__Things to do__:
1) Using the CCMatrix description below, explain in one to three sentences why the authors train NMT systems for most of the language pairs.
2) Answer these questions from the CCMatrix description below:
(a) How many unique sentences do the thirty-two common crawl snapshots total?
(b) Which test sets are the NMT systems evaluated on?
(c) By about how many BLEU points does the English/German system outperform the best single one?

__Article__:

We show that margin-based bitext mining in LASER's multilingual sentence space can be applied to monolingual corpora of billions of sentences to produce high quality aligned translation data. We use thirty-two snapshots of a curated common crawl corpus [1] totaling 69 billion unique sentences. Using one unified approach for 80 languages, we were able to mine 10.8 billion parallel sentences, out of which only 2.9 billion are aligned with English.
We open-source our scripts in this directory so that others may reproduce the data, evaluation and results reported in the CCMatrix paper.
pip3 install cc_net
python3 dl_cc_matrix.py
Please cite reference [2][3] if you use this data.
Evaluation We have assessed the quality of our mined data with bilingual models and multilingual models.
-
Bilingual models [2]: To evaluate the quality of the mined bitexts, we train NMT systems for most of the language pairs and evaluate them on TED, WMT and WAT test sets. Using our mined bitexts only and no human translated parallel data, we achieve a new state-of-the-art for a single system on the WMT'19 test set for translation between English and German, Russian and Chinese, as well as German/French. In particular, our English/German system outperforms the best single one by close to 4 BLEU points and is almost on pair with best WMT'19 evaluation system which uses system combination and back-translation. We also achieve excellent results for distant languages pairs like Russian/Japanese, outperforming the best submission at the 2019 workshop on Asian Translation (WAT).

__Provided material__:
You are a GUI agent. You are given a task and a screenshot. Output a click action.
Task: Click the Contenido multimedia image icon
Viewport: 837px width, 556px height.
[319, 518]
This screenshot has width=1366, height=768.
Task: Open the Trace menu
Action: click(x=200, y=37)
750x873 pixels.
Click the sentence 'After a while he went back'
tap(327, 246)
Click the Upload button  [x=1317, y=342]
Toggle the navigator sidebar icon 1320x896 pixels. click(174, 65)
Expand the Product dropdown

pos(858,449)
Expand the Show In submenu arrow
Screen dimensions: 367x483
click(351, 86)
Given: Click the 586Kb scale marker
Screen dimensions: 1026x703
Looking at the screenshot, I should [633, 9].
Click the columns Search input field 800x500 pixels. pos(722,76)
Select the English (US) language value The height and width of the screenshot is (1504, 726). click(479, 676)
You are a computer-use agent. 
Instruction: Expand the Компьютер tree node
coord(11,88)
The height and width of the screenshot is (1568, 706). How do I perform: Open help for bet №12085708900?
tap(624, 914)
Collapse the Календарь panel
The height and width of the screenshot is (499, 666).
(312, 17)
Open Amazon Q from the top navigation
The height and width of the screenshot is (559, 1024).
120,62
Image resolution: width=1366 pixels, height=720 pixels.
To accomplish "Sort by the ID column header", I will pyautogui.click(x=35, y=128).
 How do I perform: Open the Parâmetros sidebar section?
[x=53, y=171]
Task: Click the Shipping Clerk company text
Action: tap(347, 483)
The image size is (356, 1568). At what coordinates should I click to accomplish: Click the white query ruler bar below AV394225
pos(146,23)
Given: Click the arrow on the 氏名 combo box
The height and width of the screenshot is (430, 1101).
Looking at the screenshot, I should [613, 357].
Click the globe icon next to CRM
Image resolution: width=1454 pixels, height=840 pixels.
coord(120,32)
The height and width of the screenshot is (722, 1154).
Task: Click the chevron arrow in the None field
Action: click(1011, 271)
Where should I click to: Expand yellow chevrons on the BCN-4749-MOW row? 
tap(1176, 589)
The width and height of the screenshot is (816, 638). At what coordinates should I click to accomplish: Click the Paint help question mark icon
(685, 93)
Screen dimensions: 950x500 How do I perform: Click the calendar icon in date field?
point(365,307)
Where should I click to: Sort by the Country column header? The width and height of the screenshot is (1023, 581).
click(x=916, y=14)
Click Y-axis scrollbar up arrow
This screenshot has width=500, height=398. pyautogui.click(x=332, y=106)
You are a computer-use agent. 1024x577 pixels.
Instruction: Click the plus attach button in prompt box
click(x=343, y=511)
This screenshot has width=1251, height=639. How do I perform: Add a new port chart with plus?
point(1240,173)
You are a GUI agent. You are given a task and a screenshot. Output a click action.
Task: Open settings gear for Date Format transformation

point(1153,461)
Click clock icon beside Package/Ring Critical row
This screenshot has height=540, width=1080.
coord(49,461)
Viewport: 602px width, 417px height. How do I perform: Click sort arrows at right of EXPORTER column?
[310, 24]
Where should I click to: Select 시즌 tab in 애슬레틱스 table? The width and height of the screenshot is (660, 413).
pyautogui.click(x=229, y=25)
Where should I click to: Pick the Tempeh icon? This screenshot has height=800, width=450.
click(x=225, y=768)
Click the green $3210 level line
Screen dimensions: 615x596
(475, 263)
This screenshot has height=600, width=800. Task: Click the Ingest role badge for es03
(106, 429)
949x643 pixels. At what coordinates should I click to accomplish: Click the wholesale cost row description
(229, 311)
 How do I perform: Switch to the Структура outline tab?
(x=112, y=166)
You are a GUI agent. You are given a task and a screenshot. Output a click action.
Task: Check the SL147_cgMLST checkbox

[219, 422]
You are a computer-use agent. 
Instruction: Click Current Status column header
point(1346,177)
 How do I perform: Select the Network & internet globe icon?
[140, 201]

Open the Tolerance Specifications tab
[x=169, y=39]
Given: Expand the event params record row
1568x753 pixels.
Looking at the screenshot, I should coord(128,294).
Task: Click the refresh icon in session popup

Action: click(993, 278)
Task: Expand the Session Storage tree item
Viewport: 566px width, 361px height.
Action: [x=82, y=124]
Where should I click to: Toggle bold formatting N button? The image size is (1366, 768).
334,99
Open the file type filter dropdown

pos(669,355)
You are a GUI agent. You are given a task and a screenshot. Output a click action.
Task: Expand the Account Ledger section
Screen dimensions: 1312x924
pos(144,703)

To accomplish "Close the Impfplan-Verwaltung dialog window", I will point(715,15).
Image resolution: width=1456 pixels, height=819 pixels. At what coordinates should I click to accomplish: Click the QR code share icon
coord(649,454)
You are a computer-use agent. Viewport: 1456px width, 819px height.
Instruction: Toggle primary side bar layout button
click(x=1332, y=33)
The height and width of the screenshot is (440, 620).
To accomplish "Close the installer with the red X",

__Solutions to the problems__:
1) The authors train NMT systems to evaluate the quality of the bitexts they mined. They test these systems on the TED, WMT and WAT test sets.

2)
(a) 69 billion unique sentences.
(b) TED, WMT and WAT.
(c) Close to 4 BLEU points.